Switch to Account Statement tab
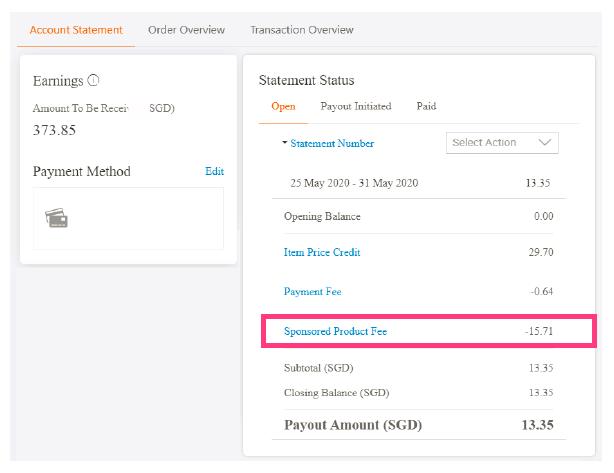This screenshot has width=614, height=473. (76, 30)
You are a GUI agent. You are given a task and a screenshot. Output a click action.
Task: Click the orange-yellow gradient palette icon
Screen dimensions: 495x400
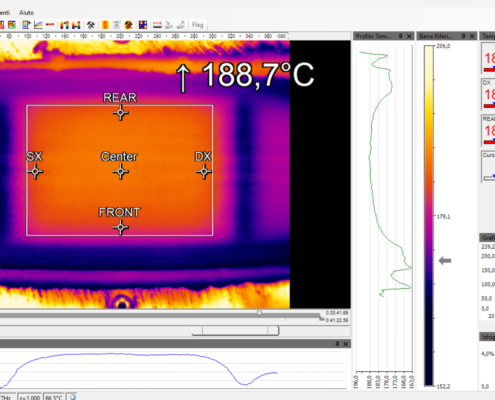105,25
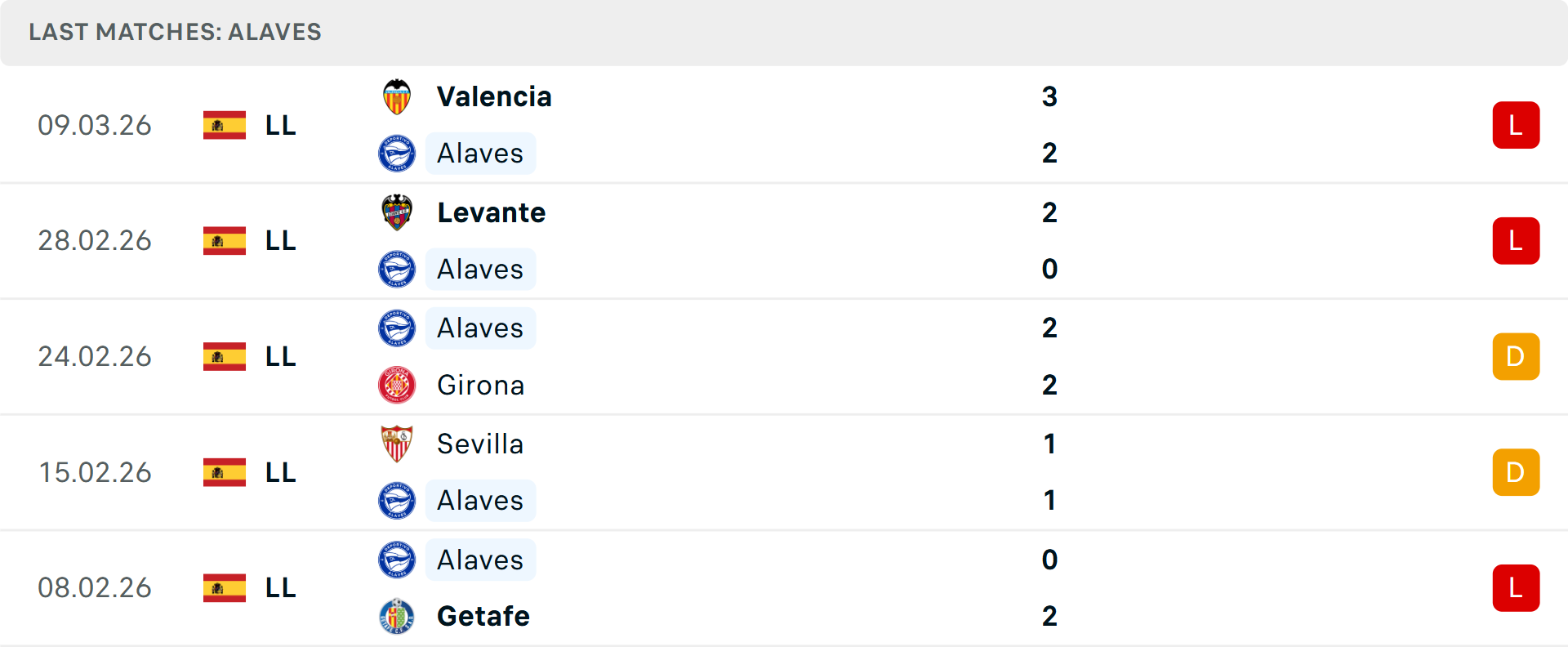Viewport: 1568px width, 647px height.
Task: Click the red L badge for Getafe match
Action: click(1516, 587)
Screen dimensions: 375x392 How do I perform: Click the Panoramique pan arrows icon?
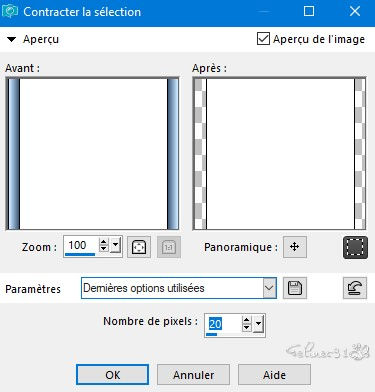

::::::::

Apart from its pictures, the material above should be repeated exactly.

→ ANSWER SPACE:
Switch to Account Statement tab
This screenshot has width=614, height=473. (76, 30)
You are a GUI agent. You are given a task and a screenshot. Output a click action.
Task: Click the orange-yellow gradient palette icon
Screen dimensions: 495x400
105,25
Viewport: 1568px width, 647px height.
Task: Click the red L badge for Getafe match
Action: click(1516, 587)
Screen dimensions: 375x392 How do I perform: Click the Panoramique pan arrows icon?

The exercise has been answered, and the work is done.